◆ Stated exercise ◆
Reproduce the entries from the line containing "Where should I" through the line containing "Action: [899, 38]", requests included, and adjust every coordinate in the answers by -93.

◆ Data lines ◆
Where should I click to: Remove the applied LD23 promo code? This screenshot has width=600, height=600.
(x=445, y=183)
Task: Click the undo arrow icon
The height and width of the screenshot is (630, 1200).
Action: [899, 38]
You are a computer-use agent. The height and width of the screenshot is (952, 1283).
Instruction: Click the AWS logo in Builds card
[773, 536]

--

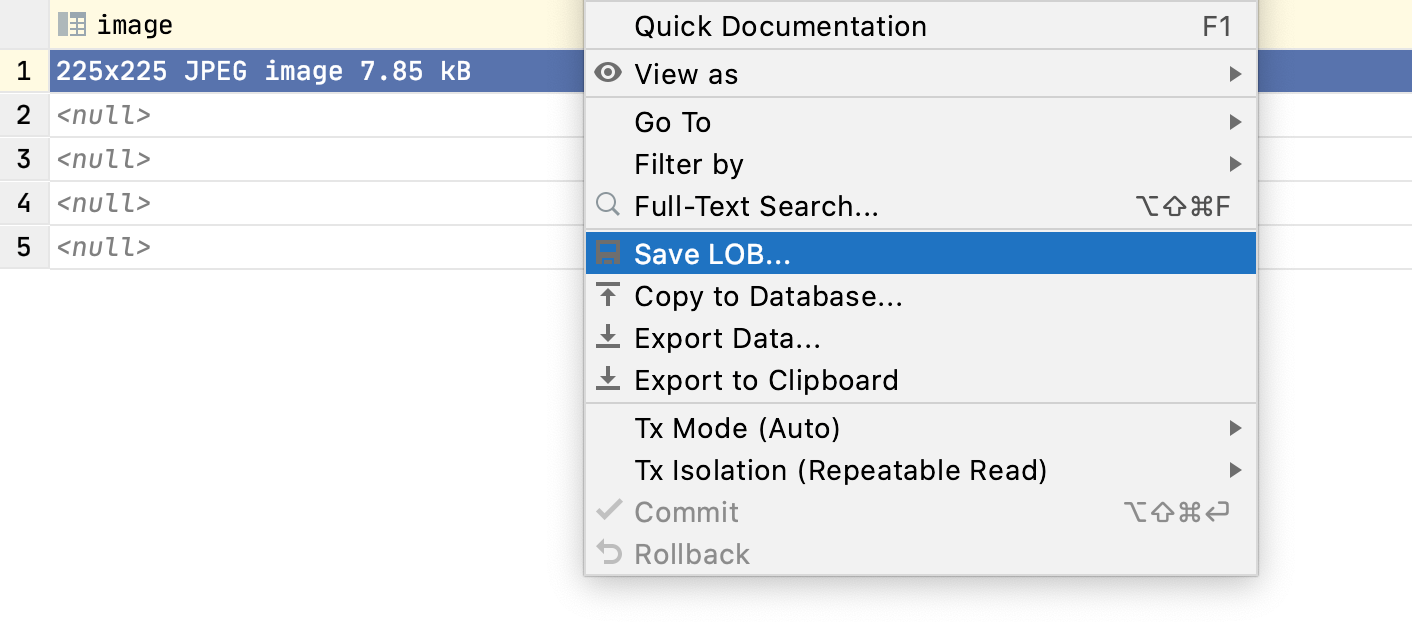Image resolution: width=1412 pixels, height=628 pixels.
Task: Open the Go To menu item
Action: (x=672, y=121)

◆ Solution for this problem ◆
Where should I click to: Remove the applied LD23 promo code? This screenshot has width=600, height=600.
(x=352, y=90)
Task: Click the undo arrow icon
The height and width of the screenshot is (630, 1200).
Action: [806, -55]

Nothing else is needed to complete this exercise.